# Work to complete:
Reproduce the full set of records that follow, exactly as shown.

------------------------

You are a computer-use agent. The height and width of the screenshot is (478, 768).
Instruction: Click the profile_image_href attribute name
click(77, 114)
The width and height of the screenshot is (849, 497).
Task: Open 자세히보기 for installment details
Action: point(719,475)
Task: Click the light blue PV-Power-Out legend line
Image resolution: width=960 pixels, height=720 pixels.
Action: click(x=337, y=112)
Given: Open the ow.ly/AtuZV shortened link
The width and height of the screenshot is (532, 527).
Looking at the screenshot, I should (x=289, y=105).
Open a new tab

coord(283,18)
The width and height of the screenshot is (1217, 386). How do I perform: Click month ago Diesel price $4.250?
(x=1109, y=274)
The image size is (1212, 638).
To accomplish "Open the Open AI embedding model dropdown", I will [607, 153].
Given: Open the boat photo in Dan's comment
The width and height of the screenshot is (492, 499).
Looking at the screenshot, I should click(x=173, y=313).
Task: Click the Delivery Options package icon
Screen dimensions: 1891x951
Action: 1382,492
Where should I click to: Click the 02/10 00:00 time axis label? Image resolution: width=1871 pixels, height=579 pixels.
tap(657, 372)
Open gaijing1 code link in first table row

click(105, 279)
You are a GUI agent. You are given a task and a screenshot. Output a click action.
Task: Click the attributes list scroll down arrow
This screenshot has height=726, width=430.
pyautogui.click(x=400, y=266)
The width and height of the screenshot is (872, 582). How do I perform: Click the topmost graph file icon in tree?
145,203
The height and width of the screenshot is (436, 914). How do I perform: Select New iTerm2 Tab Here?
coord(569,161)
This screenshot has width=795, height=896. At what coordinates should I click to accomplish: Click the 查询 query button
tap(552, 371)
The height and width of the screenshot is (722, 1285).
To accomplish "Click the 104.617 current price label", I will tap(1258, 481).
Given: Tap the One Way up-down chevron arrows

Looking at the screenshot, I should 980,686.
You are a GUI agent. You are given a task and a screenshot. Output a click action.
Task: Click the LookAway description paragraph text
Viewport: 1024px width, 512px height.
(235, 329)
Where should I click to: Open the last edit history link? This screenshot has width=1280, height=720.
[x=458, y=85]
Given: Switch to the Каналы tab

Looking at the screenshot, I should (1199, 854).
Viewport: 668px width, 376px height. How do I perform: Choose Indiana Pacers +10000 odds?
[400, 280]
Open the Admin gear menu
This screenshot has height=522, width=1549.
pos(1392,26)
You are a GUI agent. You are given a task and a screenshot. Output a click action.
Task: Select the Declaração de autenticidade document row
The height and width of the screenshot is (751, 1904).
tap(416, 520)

------------------------

# Exercise response:
You are a computer-use agent. The height and width of the screenshot is (478, 768).
Instruction: Click the profile_image_href attribute name
click(77, 114)
The width and height of the screenshot is (849, 497).
Task: Open 자세히보기 for installment details
Action: point(719,475)
Task: Click the light blue PV-Power-Out legend line
Image resolution: width=960 pixels, height=720 pixels.
Action: click(x=337, y=112)
Given: Open the ow.ly/AtuZV shortened link
The width and height of the screenshot is (532, 527).
Looking at the screenshot, I should (x=289, y=105).
Open a new tab

coord(283,18)
The width and height of the screenshot is (1217, 386). How do I perform: Click month ago Diesel price $4.250?
(x=1109, y=274)
The image size is (1212, 638).
To accomplish "Open the Open AI embedding model dropdown", I will [607, 153].
Given: Open the boat photo in Dan's comment
The width and height of the screenshot is (492, 499).
Looking at the screenshot, I should click(x=173, y=313).
Task: Click the Delivery Options package icon
Screen dimensions: 1891x951
Action: 1382,492
Where should I click to: Click the 02/10 00:00 time axis label? Image resolution: width=1871 pixels, height=579 pixels.
tap(657, 372)
Open gaijing1 code link in first table row

click(105, 279)
You are a GUI agent. You are given a task and a screenshot. Output a click action.
Task: Click the attributes list scroll down arrow
This screenshot has height=726, width=430.
pyautogui.click(x=400, y=266)
The width and height of the screenshot is (872, 582). How do I perform: Click the topmost graph file icon in tree?
145,203
The height and width of the screenshot is (436, 914). How do I perform: Select New iTerm2 Tab Here?
coord(569,161)
This screenshot has width=795, height=896. At what coordinates should I click to accomplish: Click the 查询 query button
tap(552, 371)
The height and width of the screenshot is (722, 1285).
To accomplish "Click the 104.617 current price label", I will tap(1258, 481).
Given: Tap the One Way up-down chevron arrows

Looking at the screenshot, I should 980,686.
You are a GUI agent. You are given a task and a screenshot. Output a click action.
Task: Click the LookAway description paragraph text
Viewport: 1024px width, 512px height.
(235, 329)
Where should I click to: Open the last edit history link? This screenshot has width=1280, height=720.
[x=458, y=85]
Given: Switch to the Каналы tab

Looking at the screenshot, I should (1199, 854).
Viewport: 668px width, 376px height. How do I perform: Choose Indiana Pacers +10000 odds?
[400, 280]
Open the Admin gear menu
This screenshot has height=522, width=1549.
pos(1392,26)
You are a GUI agent. You are given a task and a screenshot. Output a click action.
Task: Select the Declaração de autenticidade document row
The height and width of the screenshot is (751, 1904).
tap(416, 520)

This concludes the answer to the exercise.